A verbatim copy of the lines starting at the one with "Select the 15.0 Foreign Products value" and ending at the last line below is required; include nothing else.

Collected data entries:
------------------------

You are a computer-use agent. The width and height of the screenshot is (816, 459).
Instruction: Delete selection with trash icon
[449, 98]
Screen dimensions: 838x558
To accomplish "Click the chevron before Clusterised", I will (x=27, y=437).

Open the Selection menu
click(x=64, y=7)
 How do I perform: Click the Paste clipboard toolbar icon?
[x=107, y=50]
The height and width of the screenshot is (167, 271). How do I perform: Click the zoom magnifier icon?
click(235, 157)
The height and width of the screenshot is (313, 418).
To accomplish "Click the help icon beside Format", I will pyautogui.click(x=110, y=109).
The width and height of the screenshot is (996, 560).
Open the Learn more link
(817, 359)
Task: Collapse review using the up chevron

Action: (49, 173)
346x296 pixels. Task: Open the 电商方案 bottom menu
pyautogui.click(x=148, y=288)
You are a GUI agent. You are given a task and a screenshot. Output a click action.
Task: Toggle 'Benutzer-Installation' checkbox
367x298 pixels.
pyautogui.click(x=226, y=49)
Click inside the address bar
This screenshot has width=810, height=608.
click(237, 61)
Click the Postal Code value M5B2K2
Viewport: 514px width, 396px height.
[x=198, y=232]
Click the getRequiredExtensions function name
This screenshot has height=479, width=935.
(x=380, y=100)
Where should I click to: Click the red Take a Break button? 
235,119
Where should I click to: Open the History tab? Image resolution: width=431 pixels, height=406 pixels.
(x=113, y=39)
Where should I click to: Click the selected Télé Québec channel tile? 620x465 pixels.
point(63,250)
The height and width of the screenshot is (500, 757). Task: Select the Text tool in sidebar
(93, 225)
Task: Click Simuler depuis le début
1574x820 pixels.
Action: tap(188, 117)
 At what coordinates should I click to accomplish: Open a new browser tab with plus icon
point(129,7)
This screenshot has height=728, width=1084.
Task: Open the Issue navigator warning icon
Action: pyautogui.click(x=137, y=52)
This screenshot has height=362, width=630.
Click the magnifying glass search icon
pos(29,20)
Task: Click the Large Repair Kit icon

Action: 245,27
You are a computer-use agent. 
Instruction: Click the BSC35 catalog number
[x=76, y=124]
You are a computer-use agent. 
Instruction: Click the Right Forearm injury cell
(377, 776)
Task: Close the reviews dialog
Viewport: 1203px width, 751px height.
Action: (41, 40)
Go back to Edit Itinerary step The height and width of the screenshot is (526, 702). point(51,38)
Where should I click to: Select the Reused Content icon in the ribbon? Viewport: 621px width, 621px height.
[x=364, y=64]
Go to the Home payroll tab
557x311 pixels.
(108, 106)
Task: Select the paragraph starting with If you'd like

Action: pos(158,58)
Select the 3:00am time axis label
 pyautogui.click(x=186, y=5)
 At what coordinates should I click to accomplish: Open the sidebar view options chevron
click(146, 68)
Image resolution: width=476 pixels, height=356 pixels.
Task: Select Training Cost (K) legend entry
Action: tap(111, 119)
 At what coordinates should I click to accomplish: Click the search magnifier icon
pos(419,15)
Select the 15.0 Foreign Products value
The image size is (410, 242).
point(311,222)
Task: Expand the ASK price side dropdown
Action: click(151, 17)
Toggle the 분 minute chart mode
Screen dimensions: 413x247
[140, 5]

------------------------

◆ **THE ANSWER**
Select the 15.0 Foreign Products value
The image size is (410, 242).
point(311,222)
Task: Expand the ASK price side dropdown
Action: click(151, 17)
Toggle the 분 minute chart mode
Screen dimensions: 413x247
[140, 5]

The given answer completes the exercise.